Perjuangan warga Ds. Sumberagung, Kec. Pesanggrahan, Kab. Banyuwangi, Jawa Timur dalam menyuarakan protes pertambangan emas tujuh bukit belum selesai. Krisis sosial-ekologis dan sejumlah persoalan hidup meningkat di Desa Sumberagung dan wilayah sekitar Kecamatan Pesanggrahan.
Salah satu protes pada 3 Juni 2018 yang tergabung dalam komunitas nelayan Dusun Pancer. Aksi tersebut sekaligus memperingati hari lingkungan hidup 5 Juni. Aksi demi aksi digalakan warga desa mengingat kegiatan yang berlangsung di pertambangan memicu ketakutan dan kerusakan.
Pada Agustus 2016 di Desa Sumberagung dan sekitarnya terjadi bencana lumpur yang merusak pertanian warga dan menimbulkan kerusakan–kerusakan lainnya. Di kawasan pesisir Pantai Pulau Merah (Desa Sumberagung) dan sekitarnya dalam kondisi yang menghawatirkan. Dalam kerusakan itu juga ditemukan fakta bahwa beberapa jenis hewan laut dan kerang mulai menghilang di pesisir pantai Desa Sumberagung dan sekitarnya.
Dikutip dari ngopibareng.id protes dan aksi demo seringkali dilakukan. Seperti saat ini, warga Desa Sumberagung, Kecamatan Pesanggrahan, Bukit Tumpang Pitu, mendatangi kantor Lembaga Bantuan Hukum (LBH) Surabaya di Jalan Kendal, Kecamatan Pacarkeling, pada Kamis 20 Februari 2020. Mereka nekat naik sepeda sepanjang 300 kilometer dari Banyuwangi menuju Kantor Gubernur Jawa Timur di Jalan Pahlawan, Surabaya. Aksi tersebut dimaksudkan sebagai protes dan desakan kepada Khofifah Indar Parawansa selaku Gubernur Jawa Timur untuk mencabut Izin Usaha Pertambangan (IUP) Perseroan Terbatas (PT) Bumi Suksesindo (BSI) dan PT Damai Suksesindo (DSI) yang dinilai telah merusak lingkungan.
***
[TUGAS UNTUK DIKERJAKAN]
1. Jawablah pertanyaan berikut berdasarkan teks tentang protes tambang emas tujuh bukit:
(a) Kapan bencana lumpur terjadi di Desa Sumberagung dan sekitarnya?
(b) Berapa kilometer jarak yang ditempuh warga dengan sepeda dari Banyuwangi?
(c) Komunitas apa yang tergabung dalam protes pada 3 Juni 2018?
2. Sebutkan semua keterangan waktu yang memuat nama bulan dalam teks tentang protes tambang emas tujuh bukit.
3. Tolong lanjutkan teks tentang protes tambang emas tujuh bukit mulai dari kalimat terakhirnya.
Baris-baris data setelah ini tidak diperlukan.

[INFORMASI YANG DITAMPILKAN]
***
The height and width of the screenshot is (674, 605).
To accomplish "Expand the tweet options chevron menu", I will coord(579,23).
***
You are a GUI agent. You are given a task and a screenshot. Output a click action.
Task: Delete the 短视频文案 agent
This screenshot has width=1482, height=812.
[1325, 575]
***
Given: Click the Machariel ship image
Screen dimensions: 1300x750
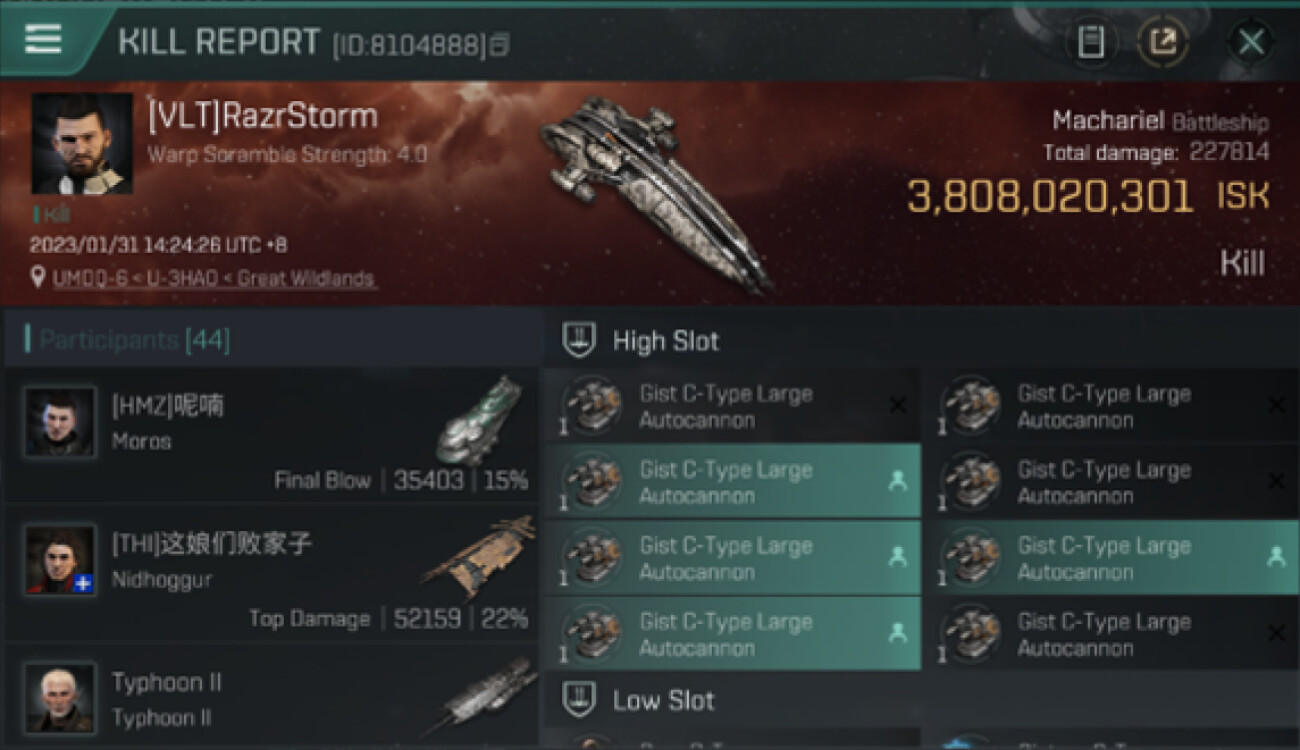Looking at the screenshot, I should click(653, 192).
***
[TUGAS YANG TERJAWAB]
1.
(a) Agustus 2016
(b) 300 kilometer
(c) Komunitas nelayan Dusun Pancer

2. 3 Juni 2018; 5 Juni; Agustus 2016; Kamis 20 Februari 2020

3.
Beberapa aksi tersebut terjadi dikarenakan gentingnya permasalahan yang terjadi di Desa Sumberagung. Dengan melihat banyak sekali permasalahan yang begitu kompleks, baik di ranah sosial maupun ekologis, setidaknya peran pemerintah dalam hal ini perlu dipertanyakan.
Bagi warga Desa Sumberagung, keberadaan Gunung Tumpang Pitu dan gunung-gunung sekitarnya memiliki peran penting.
Pertama,adalah tetenger bagi nelayan saat melaut, setiap pagi. Ketika mereka berada di laut lepas, titik yang mereka cari untuk menentukan arah adalah pulau Nusa Barong di sebelah barat, Gunung Agung di sebelah timur dan Gunung Tumpang Pitu di tengah-tengahnya. Maka jika Gunung Tumpang Pitu dan gunung-gunung lainnya menghilang, bisa dipastikan mereka akan kehilangan salah satu tetenger daratan yang menjadi acuan arah.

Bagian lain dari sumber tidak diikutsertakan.